The Problem
Your current RAG pipeline is a rigid sequence: retrieve, then answer. Every query—no matter how trivial—goes through the vector store. Ask "What is 2 + 2?" and it retrieves irrelevant enterprise documents before answering. Ask a complex question and it retrieves once, gets a partial result, and gives an incomplete answer because it can't decide to search again with a better query. The pipeline lacks agency: the ability to decide when to retrieve, what query to use, and whether the results are good enough. Your job is to build an agentic RAG system where the agent makes these decisions dynamically.
Examples
Example 1
User input: What is the enterprise API rate limit?
Current (bad) output: Retrieves documents and answers, but the pipeline has no ability to evaluate if the retrieval was sufficient—it always returns whatever the first search yields.
Expected (good) output: The agent decides this question needs retrieval, searches the knowledge base, finds the rate limit document, and answers: The enterprise API rate limit is 10,000 requests per minute.
Example 2
User input: What is 2 + 2?
Current (bad) output: Retrieves irrelevant enterprise documents, then tries to answer "2 + 2" from them—wasting time and potentially confusing the answer with irrelevant context.
Expected (good) output: The agent recognizes this is a simple math question, skips retrieval entirely, and answers: 4.
Example 3
User input: What security certifications does the company have, and in which data regions can I store data?
Current (bad) output: Retrieves one document that partially answers the question, misses the other.
Expected (good) output: The agent retrieves, evaluates the results, sees it needs more information, retrieves again with a refined query, and combines: The company holds SOC 2 Type II certification (renewed January 2024).
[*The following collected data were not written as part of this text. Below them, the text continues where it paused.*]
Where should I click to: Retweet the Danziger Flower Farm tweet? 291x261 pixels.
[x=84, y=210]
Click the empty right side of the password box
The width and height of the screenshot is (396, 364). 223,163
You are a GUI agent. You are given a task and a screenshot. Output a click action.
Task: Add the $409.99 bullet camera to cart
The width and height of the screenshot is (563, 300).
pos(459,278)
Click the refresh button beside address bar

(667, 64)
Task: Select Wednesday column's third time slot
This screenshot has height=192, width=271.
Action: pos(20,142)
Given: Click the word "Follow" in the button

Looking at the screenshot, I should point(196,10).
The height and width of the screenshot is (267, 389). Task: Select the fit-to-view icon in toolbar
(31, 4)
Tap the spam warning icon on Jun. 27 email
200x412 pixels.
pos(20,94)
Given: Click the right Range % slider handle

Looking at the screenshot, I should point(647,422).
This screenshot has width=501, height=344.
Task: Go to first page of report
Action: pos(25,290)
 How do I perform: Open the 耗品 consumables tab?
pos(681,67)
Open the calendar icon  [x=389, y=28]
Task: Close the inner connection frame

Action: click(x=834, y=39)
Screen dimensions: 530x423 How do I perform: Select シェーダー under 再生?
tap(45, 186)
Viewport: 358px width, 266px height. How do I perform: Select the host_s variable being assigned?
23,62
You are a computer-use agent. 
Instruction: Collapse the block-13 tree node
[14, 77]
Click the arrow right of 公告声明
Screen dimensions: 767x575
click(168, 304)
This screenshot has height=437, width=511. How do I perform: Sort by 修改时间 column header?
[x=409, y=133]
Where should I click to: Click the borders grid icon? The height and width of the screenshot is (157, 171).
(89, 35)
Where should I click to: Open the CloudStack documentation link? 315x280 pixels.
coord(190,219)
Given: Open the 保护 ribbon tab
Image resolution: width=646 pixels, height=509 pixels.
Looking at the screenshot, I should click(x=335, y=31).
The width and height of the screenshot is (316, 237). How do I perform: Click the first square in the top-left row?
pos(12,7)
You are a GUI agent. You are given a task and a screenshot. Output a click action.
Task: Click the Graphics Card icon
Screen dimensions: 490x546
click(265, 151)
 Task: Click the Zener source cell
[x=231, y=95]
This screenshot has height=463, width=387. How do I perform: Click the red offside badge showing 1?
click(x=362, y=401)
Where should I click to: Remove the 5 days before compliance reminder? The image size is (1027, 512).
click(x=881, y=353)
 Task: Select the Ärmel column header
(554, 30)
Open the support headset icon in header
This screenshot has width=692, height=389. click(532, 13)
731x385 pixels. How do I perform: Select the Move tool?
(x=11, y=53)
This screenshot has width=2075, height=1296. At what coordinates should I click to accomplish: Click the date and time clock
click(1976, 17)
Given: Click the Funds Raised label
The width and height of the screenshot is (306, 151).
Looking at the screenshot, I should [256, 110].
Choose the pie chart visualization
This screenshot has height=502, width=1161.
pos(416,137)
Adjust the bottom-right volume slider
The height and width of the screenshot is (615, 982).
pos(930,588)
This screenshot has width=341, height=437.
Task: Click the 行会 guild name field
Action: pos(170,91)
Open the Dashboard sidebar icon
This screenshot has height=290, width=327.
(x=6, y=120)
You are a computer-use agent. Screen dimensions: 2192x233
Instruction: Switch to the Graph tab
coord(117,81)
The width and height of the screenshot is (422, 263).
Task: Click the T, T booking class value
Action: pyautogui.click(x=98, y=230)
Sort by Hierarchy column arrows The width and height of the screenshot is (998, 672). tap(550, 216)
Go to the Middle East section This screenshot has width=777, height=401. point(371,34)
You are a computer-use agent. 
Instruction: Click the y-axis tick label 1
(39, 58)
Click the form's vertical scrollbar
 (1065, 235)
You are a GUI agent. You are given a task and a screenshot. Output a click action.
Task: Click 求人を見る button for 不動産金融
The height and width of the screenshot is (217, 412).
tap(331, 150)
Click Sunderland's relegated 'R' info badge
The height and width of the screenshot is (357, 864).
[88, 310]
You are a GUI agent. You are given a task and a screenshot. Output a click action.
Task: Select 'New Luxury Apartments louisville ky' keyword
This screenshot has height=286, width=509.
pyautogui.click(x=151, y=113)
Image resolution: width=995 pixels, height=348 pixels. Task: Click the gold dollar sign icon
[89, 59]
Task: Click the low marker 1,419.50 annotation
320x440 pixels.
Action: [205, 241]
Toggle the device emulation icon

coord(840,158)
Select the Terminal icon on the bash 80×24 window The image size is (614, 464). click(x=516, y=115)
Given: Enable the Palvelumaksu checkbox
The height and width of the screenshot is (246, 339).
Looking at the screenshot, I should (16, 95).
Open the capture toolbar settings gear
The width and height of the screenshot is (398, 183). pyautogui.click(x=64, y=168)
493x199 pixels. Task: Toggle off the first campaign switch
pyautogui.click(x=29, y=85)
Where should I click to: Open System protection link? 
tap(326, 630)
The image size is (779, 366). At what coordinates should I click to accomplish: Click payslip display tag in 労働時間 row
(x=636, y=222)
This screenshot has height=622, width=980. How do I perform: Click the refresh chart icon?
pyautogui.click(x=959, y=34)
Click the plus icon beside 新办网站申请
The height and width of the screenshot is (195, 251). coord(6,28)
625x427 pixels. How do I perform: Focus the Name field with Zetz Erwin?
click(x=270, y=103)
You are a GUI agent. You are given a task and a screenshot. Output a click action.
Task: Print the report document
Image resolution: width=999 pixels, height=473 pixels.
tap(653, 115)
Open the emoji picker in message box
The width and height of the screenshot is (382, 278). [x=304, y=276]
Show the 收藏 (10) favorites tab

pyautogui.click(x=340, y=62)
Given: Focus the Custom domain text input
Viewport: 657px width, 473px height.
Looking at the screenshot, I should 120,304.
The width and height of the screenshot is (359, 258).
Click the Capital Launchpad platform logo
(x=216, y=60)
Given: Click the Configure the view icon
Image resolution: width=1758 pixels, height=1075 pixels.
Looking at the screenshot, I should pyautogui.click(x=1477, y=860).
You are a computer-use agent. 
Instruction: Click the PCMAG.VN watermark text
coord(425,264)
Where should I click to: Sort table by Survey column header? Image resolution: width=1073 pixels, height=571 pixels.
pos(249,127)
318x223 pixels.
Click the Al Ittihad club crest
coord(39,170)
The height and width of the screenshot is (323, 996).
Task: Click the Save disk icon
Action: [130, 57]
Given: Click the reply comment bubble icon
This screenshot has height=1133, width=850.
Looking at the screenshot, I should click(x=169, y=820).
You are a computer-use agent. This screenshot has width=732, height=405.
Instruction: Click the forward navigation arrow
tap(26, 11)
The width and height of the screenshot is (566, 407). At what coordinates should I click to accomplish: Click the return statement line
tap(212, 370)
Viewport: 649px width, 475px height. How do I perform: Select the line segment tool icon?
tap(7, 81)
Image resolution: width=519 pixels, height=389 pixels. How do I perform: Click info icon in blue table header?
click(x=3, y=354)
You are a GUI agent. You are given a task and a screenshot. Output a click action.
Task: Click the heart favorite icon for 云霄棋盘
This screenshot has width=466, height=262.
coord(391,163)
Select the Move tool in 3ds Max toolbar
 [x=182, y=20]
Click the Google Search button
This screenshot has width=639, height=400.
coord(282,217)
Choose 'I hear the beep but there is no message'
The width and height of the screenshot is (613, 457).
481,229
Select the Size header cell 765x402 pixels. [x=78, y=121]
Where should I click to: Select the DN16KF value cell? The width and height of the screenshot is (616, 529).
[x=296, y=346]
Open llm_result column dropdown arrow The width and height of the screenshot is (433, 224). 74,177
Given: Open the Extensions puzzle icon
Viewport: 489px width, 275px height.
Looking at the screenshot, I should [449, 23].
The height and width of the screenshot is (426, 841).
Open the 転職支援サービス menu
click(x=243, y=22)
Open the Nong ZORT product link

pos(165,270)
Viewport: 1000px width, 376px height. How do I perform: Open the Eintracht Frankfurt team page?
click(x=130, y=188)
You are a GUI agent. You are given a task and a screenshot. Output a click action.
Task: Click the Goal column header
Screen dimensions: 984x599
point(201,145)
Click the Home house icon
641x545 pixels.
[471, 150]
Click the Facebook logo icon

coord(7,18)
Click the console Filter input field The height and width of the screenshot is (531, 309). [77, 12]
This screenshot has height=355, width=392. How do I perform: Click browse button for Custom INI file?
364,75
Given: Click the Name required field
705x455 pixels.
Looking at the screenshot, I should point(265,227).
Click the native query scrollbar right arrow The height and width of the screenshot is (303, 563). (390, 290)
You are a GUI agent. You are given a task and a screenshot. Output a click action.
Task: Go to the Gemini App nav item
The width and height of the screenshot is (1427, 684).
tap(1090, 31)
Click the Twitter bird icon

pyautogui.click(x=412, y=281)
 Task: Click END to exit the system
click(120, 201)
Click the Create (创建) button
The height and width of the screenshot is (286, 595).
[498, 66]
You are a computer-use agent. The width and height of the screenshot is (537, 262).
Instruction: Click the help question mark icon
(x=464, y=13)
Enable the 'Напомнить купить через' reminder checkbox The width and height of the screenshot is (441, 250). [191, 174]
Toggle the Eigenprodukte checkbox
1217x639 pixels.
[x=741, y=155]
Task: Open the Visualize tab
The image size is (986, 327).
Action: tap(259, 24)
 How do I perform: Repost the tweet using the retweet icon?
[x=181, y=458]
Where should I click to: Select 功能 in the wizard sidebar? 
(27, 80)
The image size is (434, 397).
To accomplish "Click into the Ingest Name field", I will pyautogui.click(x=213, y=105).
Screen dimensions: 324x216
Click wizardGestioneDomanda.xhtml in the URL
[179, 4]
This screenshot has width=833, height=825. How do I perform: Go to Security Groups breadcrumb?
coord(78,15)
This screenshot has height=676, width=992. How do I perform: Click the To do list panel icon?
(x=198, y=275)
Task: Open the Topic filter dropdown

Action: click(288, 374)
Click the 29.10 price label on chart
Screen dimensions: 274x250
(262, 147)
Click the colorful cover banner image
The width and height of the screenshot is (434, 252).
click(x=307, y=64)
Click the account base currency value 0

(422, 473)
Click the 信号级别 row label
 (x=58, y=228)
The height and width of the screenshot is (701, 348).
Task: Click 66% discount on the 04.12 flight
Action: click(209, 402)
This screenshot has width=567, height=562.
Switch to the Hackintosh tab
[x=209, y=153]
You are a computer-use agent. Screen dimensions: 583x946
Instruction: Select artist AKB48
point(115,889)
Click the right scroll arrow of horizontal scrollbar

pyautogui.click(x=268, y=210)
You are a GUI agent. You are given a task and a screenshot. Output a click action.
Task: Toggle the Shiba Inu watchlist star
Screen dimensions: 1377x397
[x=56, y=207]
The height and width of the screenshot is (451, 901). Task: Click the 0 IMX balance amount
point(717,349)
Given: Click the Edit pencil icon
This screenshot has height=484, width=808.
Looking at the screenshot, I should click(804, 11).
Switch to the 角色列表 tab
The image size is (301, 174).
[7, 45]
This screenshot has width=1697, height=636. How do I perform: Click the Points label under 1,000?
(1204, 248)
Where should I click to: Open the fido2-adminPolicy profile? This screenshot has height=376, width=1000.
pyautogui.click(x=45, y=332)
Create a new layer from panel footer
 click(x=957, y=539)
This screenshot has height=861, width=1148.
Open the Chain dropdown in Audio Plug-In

Data residency options include US-East, EU-West, and AP-Southeast regions.
Your Task
Build an agentic RAG system where the agent:
- Classifies incoming queries to decide whether retrieval is needed.
- Formulates its own search queries (not just passing the raw user question).
- Evaluates retrieved results and decides if they're sufficient or if another retrieval round is needed.
- Answers simple questions directly without unnecessary retrieval.
Evaluation
Submissions are checked for the following:
- Decides when to retrieve: The agent intelligently decides whether a query requires document retrieval or can be answered directly.
- Formulates search queries: The agent generates appropriate search queries rather than passing raw user input.
- Evaluates retrieval sufficiency: The agent checks whether retrieved results are sufficient and can retrieve again if needed.
- Routes queries correctly: Knowledge questions go to retrieval while simple questions are answered directly.